* EXERCISE DETAILS
Reproduce only the material starting at the line that contains "Image resolution: width=725" and ending at the line that contains "(x=82, y=202)", requests included, and raise every coordinate in the answers by 87.
** Start of INFORMATION SUPPLIED **
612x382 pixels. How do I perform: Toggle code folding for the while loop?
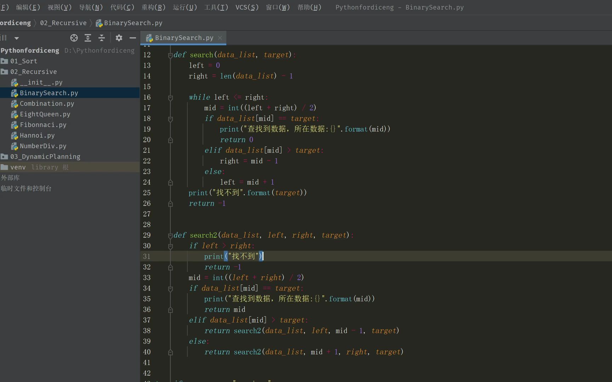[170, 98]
** End of INFORMATION SUPPLIED **
** Start of INFORMATION SUPPLIED **
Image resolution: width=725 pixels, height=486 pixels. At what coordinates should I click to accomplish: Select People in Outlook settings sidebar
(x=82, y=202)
** End of INFORMATION SUPPLIED **
** Start of INFORMATION SUPPLIED **
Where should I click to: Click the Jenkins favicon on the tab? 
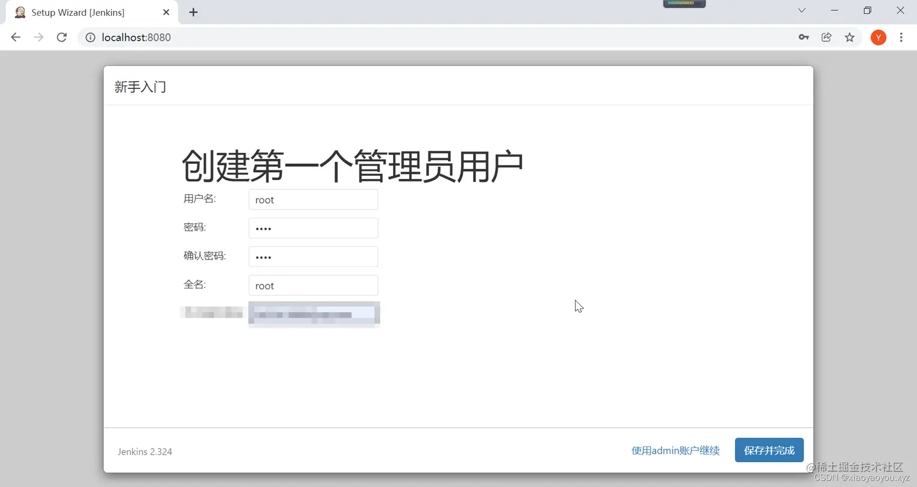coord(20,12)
** End of INFORMATION SUPPLIED **
* CORRECT RESULT
Image resolution: width=725 pixels, height=486 pixels. At what coordinates should I click to accomplish: Select People in Outlook settings sidebar
(x=169, y=289)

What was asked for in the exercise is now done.